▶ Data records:
==========

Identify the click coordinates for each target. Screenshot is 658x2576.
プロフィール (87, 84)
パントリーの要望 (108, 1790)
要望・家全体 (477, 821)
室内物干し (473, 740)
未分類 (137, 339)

==========

▶ Assigned task:
All lines of the data above must be returned exactly.

▶ Solution for this task:
Identify the click coordinates for each target. Screenshot is 658x2576.
プロフィール (87, 84)
パントリーの要望 (108, 1790)
要望・家全体 (477, 821)
室内物干し (473, 740)
未分類 (137, 339)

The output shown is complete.